Bequest Will Fund New Bookstore in Pacific Palisades

By Bill Bruns
Palisades News Adviser

Thanks to an unexpected, six-figure bequest, the Friends of the Palisades Library board is finalizing plans to build a bookstore for quality used books in a vacant space at the branch library on Alma Real.

Designed by local architect Rick Leslie, AIA, the 1,100-sq.-ft. store (slightly larger than the former Village Books on Swarthmore) will fill a triangular open space between the library’s teen section and the children’s section. The entrance door will be just beyond the checkout desk, directly below the existing neon artwork.

The entrance to the new bookstore at the library will be built under the neon artwork. Photo: Bart Bartholomew
The entrance to the new bookstore at the library will be built under the neon artwork.
Photo: Bart Bartholomew

“This store will give us a cozy, much larger area to sell our enormous stock of books, compared to our current space on the back patio side of the library,” said Friends board member Wendy Edlen, who has overseen the group’s parking-lot book sales for more than 30 years.

“Thanks to generous, ongoing book donations from local residents, we can keep our new store well-stocked throughout the year and greatly increase our income from these sales,” Edlen said.

In fiscal year 2015-16, the Friends bookstore and parking-lot sales brought in $30,471, all of which was donated to the branch library to help pay for new books, CDs and DVDs. Membership donations ($19,084) helped support various library programs, a computer consultant for patrons and landscaping/maintenance costs.

Leslie’s architectural plans are currently working their way through the L.A. Public Library system for final approval, and then must be approved by the city’s Planning Department.

The whole process began in September 2014, when Rhode Island resident Nancy Jamison came to the library and asked for help to clean out the books stashed in the home of her father, Col. Lewis (“Punch”) Jamison, and her stepmother, Jimmy Mitchell, who had lived on Erskine Street for many years. The elder Jamison was moving out of the house following his wife’s death that August, and his daughter told Edlen that Jimmy loved the local library and the Friends would be receiving a donation from her estate.

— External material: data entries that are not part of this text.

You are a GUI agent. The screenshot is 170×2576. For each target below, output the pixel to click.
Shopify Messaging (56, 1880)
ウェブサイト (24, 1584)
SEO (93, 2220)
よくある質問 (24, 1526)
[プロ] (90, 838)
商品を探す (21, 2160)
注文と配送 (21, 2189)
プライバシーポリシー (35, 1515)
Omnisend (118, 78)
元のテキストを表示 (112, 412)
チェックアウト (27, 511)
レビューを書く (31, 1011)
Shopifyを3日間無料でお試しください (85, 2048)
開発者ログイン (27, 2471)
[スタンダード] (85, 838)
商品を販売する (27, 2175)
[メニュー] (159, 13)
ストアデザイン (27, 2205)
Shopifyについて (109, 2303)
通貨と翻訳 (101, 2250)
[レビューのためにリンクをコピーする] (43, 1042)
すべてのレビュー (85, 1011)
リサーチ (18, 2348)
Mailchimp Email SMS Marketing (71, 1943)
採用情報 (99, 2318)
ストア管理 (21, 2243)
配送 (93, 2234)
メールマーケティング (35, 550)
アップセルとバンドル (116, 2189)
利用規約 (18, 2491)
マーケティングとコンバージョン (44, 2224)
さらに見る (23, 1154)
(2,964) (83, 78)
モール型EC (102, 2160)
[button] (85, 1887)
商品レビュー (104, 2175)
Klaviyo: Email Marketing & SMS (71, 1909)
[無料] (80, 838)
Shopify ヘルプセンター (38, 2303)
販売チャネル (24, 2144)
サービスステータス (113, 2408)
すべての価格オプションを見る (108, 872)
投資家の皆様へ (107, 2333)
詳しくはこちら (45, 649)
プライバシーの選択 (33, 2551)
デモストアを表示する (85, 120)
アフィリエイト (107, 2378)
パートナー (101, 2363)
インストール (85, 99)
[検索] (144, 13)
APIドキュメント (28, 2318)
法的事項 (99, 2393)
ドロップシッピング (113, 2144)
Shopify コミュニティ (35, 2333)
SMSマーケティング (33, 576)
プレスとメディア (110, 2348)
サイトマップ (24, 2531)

“Little did we know that the bequest would enable us to build a nice bookstore at the library,” said Edlen, who has a large storage room stuffed with boxes and boxes of excellent used books that currently have to wait for shelf space in the tiny patio book-store and for quarterly parking-lot sales.

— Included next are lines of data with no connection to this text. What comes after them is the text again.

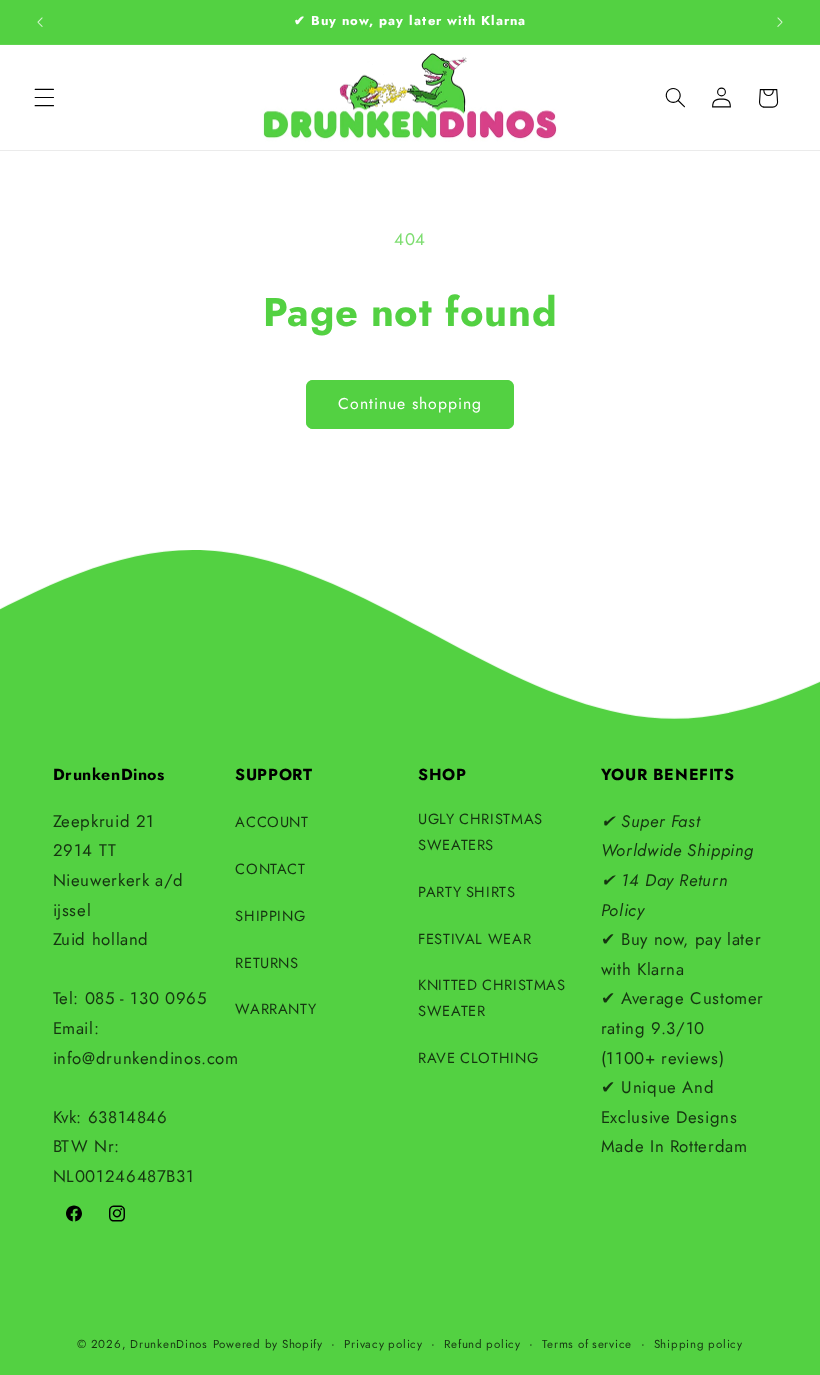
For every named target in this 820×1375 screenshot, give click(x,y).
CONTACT (270, 869)
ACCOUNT (271, 822)
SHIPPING (270, 916)
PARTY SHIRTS (467, 892)
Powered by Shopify (268, 1344)
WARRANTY (275, 1009)
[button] (44, 98)
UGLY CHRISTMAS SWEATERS (480, 832)
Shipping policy (698, 1344)
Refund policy (482, 1344)
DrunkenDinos (169, 1344)
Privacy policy (383, 1344)
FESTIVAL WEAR (474, 939)
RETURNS (266, 963)
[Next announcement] (780, 22)
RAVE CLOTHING (478, 1058)
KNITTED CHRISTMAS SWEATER (492, 998)
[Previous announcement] (40, 22)
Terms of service (587, 1344)
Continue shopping (410, 403)
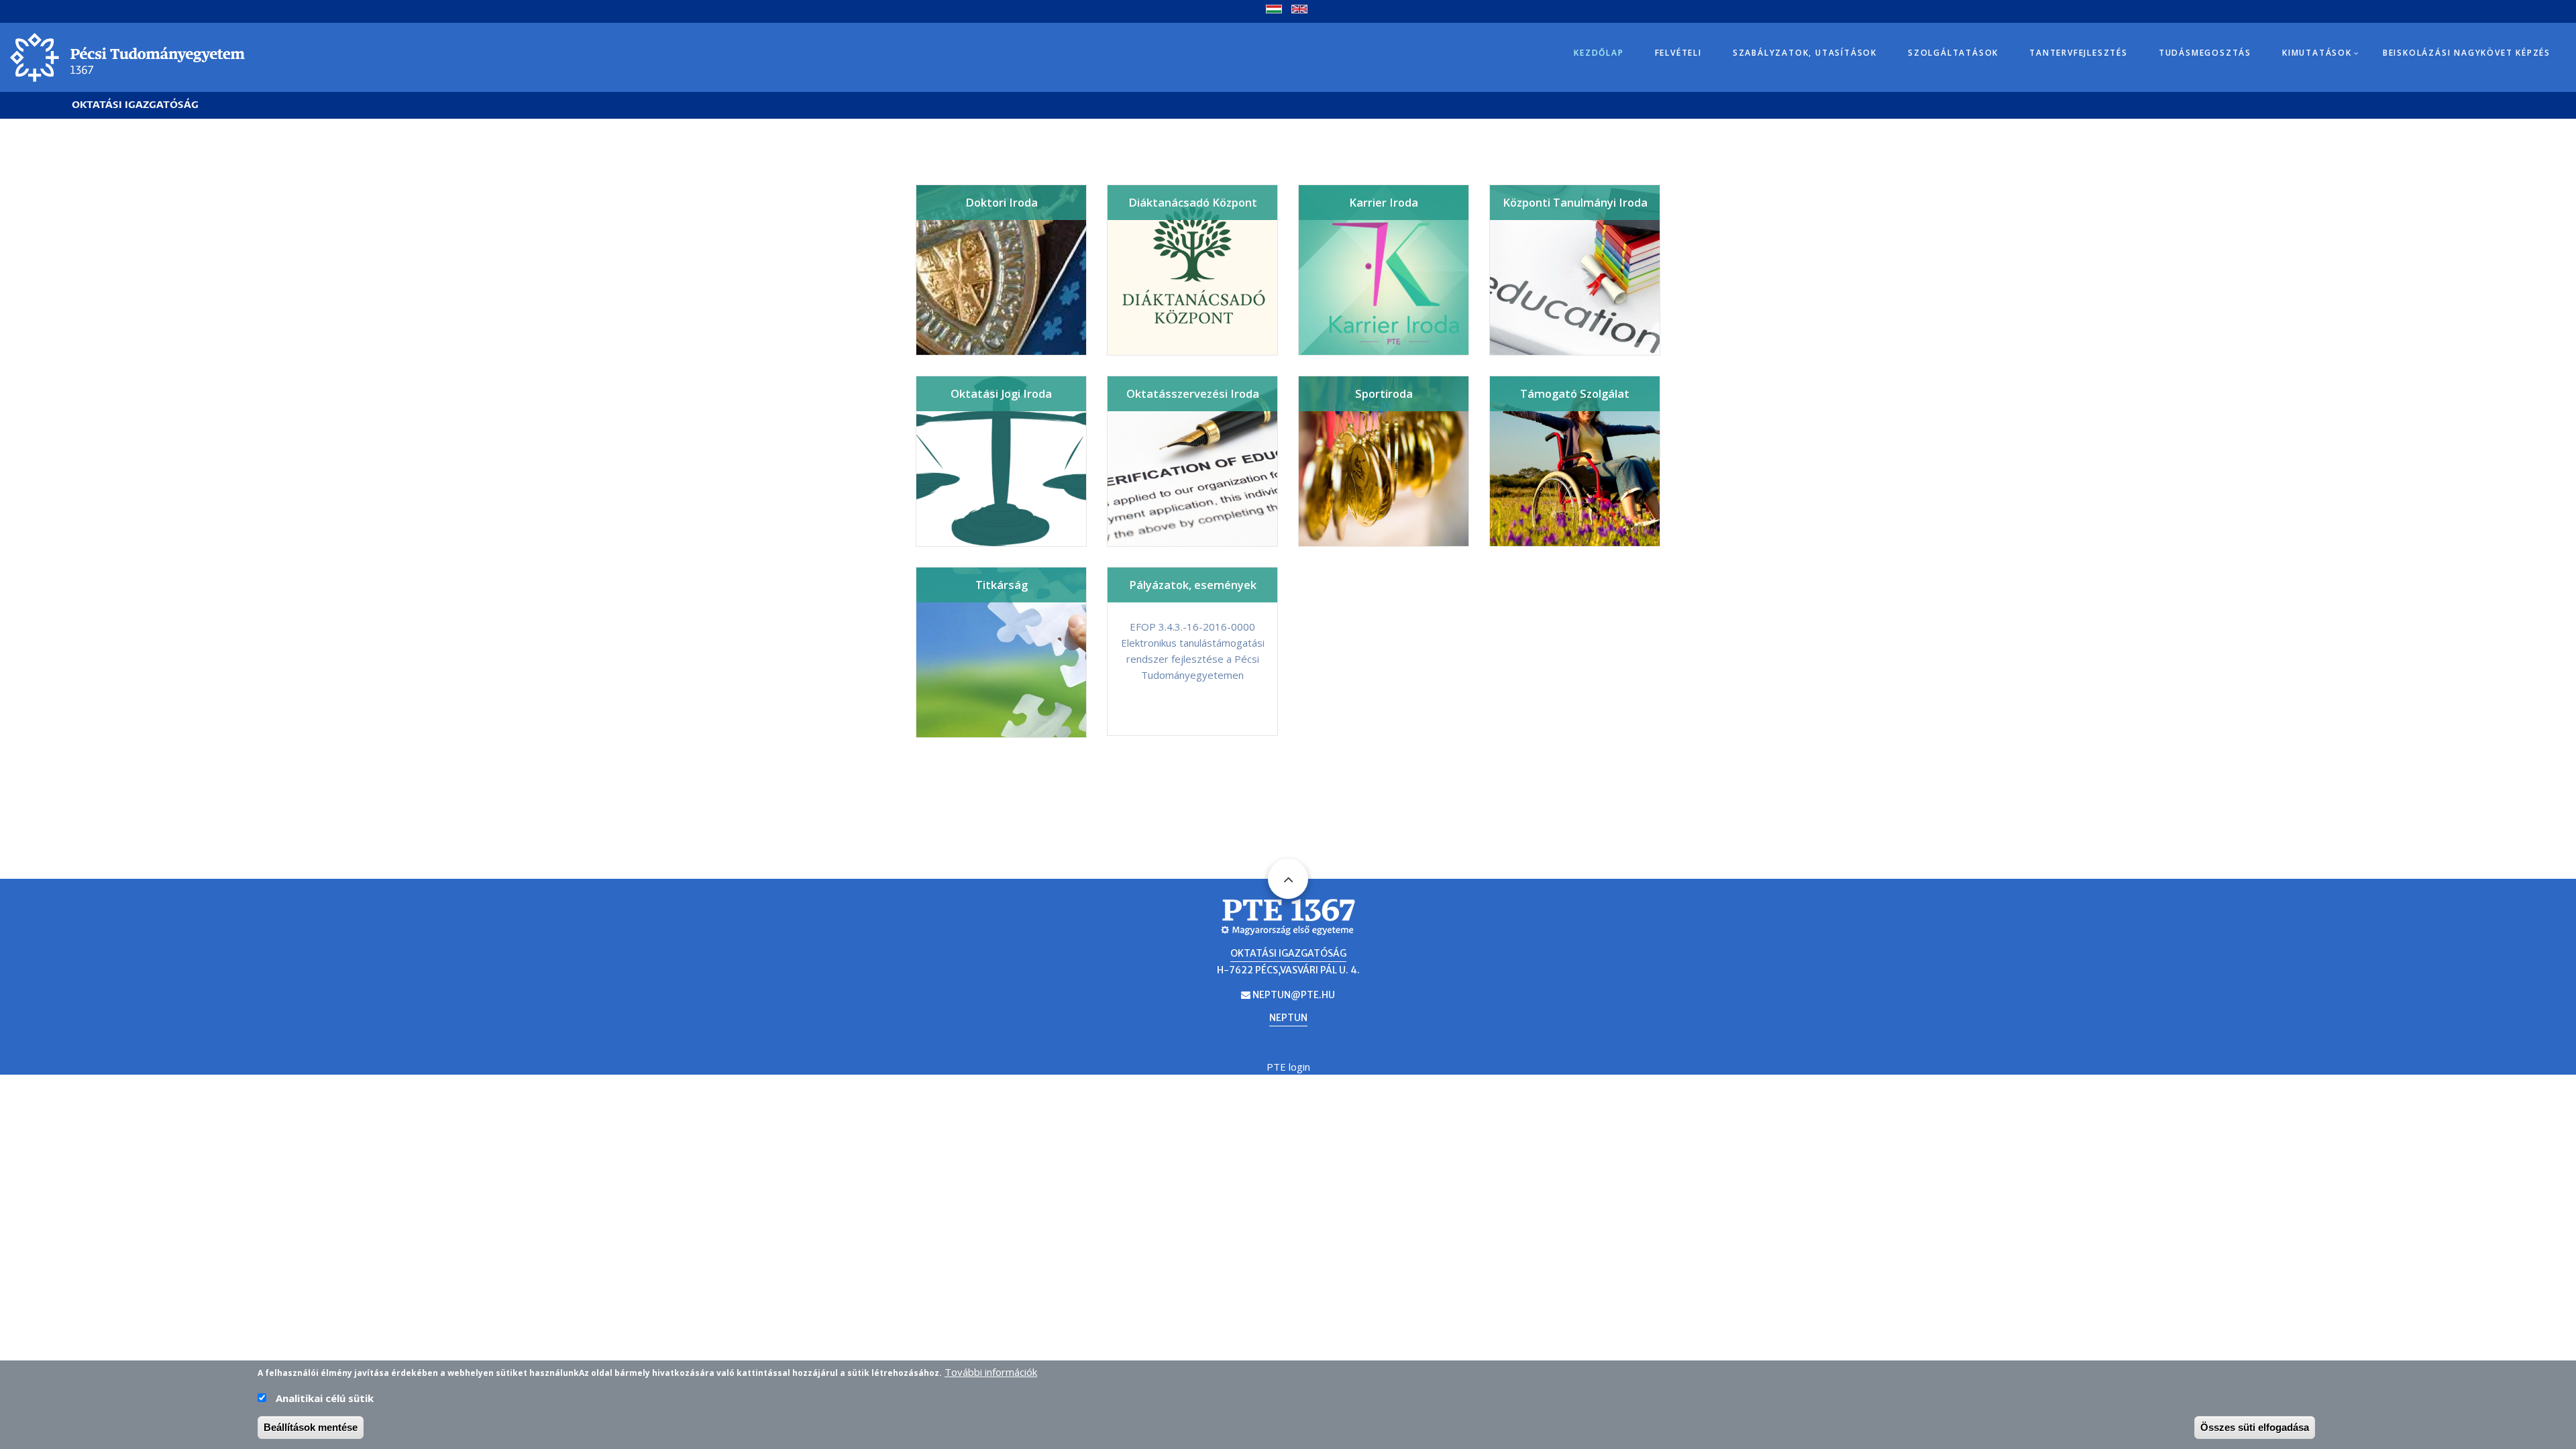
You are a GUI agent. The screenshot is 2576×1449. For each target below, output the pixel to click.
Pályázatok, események (1192, 584)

Architect Leslie, who has been working on the plans and the approval process since last March, told the News that while attending the Pratt Institute, he designed a large bookstore in Woodstock, New York, in 1968—a year before the town became famous for its festival.

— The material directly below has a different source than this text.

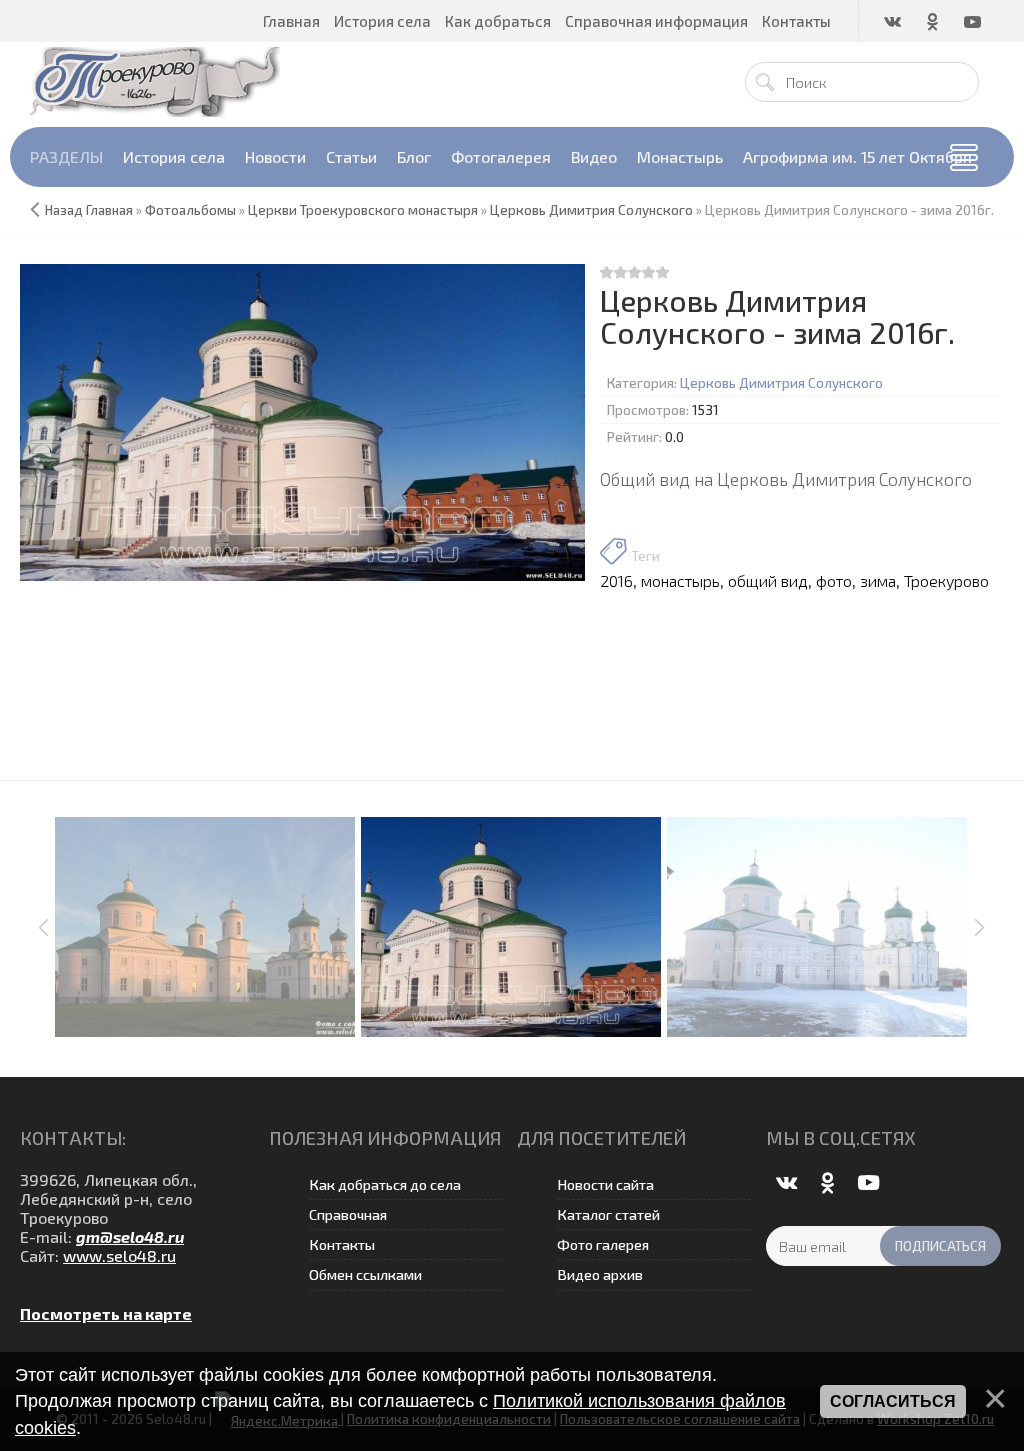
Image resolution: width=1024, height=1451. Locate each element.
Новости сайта (605, 1184)
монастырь (680, 580)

His current project will blend in seamlessly with the library building, retaining the six wall windows while adding 10 skylights in the 12-ft.-high space. “We wanted the store to fit in and feel part of the existing library, by bridging the two roofs,” Leslie said. “And we wanted to keep it fairly simple so construction doesn’t interfere with daily activity in the library.”

The Friends hope to have their project approved before summer.

Nancy Jamison e-mailed the Palisades News on January 26 and provided photos and biographical information about her father and Jimmy Mitchell, a prominent model and later an interior designer. (This material will be featured in an upcoming issue.)

Jamison noted,“Jimmy was an avid reader and regular visitor to the Palisades Library during her 34 years in the Palisades. She loved the library and would be very proud to see the continued work of the library and its plans for her gift.”